**What is needed**
Please arrange the rows below as a JSON list of strings, one string per line, covering everything from the line containing "Dismiss the Horde" down to the line containing "click(x=1002, y=244)", both included, and leaving out blank lines.

**Information provided**
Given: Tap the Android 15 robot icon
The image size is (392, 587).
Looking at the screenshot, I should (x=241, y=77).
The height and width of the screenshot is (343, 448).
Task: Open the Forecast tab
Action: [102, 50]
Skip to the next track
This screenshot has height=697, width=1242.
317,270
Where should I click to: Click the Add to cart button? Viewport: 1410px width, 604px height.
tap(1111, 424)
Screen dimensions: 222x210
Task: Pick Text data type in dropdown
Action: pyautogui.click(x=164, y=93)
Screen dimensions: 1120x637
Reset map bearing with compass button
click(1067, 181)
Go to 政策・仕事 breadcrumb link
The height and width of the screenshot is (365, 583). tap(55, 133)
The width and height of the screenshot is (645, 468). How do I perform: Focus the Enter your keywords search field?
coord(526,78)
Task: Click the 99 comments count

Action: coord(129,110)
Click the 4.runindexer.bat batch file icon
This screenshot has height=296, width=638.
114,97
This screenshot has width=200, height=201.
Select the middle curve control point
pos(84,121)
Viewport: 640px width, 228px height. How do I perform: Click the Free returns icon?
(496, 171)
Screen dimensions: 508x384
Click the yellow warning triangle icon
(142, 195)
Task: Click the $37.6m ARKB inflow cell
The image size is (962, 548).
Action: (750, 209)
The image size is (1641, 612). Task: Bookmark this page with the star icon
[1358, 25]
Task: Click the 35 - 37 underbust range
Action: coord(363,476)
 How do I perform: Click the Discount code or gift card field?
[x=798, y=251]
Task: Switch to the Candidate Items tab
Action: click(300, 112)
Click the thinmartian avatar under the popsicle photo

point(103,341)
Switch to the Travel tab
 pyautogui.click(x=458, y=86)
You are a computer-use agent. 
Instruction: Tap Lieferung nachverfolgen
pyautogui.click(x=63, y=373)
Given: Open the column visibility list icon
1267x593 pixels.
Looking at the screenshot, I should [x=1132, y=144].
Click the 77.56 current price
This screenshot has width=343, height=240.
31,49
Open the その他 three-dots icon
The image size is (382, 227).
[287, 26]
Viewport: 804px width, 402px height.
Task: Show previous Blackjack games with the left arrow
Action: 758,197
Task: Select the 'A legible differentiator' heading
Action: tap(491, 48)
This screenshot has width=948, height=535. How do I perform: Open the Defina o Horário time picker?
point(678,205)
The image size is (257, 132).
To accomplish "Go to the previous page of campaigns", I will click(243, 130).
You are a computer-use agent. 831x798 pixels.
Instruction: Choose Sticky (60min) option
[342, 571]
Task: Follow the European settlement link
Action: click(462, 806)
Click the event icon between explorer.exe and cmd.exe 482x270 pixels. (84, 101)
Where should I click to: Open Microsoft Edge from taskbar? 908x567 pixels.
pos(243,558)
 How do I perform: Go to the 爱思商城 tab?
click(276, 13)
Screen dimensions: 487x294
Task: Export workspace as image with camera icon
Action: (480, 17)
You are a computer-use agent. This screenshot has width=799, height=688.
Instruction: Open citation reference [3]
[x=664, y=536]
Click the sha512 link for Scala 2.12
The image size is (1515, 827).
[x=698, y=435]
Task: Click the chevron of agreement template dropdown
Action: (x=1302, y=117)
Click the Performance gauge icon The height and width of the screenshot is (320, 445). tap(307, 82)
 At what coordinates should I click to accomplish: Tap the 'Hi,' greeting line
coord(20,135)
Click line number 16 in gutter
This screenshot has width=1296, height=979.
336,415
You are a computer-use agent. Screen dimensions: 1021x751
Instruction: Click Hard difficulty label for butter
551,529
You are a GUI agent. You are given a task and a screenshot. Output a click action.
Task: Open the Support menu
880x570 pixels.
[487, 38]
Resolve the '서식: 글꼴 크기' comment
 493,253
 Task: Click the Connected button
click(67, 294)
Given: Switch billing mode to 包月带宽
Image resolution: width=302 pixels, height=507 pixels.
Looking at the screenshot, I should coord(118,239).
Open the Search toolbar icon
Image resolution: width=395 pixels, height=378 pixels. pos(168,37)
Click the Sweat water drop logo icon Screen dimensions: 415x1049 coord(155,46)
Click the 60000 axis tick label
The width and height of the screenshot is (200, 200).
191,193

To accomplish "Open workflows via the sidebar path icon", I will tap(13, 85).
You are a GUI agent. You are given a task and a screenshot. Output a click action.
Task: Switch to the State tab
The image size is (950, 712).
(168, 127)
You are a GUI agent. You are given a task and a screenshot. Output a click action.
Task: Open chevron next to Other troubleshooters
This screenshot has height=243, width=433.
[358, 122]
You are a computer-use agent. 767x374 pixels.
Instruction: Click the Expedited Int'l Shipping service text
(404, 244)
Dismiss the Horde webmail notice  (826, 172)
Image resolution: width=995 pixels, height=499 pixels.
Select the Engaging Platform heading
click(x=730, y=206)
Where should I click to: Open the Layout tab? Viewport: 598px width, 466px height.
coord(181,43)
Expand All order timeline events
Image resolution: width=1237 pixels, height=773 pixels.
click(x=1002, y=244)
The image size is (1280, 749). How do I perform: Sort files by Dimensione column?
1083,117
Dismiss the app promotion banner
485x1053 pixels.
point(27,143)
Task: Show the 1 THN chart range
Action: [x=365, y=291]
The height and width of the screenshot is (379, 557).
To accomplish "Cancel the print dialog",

**Task response**
[
  "Dismiss the Horde webmail notice  (826, 172)",
  "Image resolution: width=995 pixels, height=499 pixels.",
  "Select the Engaging Platform heading",
  "click(x=730, y=206)",
  "Where should I click to: Open the Layout tab? Viewport: 598px width, 466px height.",
  "coord(181,43)",
  "Expand All order timeline events",
  "Image resolution: width=1237 pixels, height=773 pixels.",
  "click(x=1002, y=244)"
]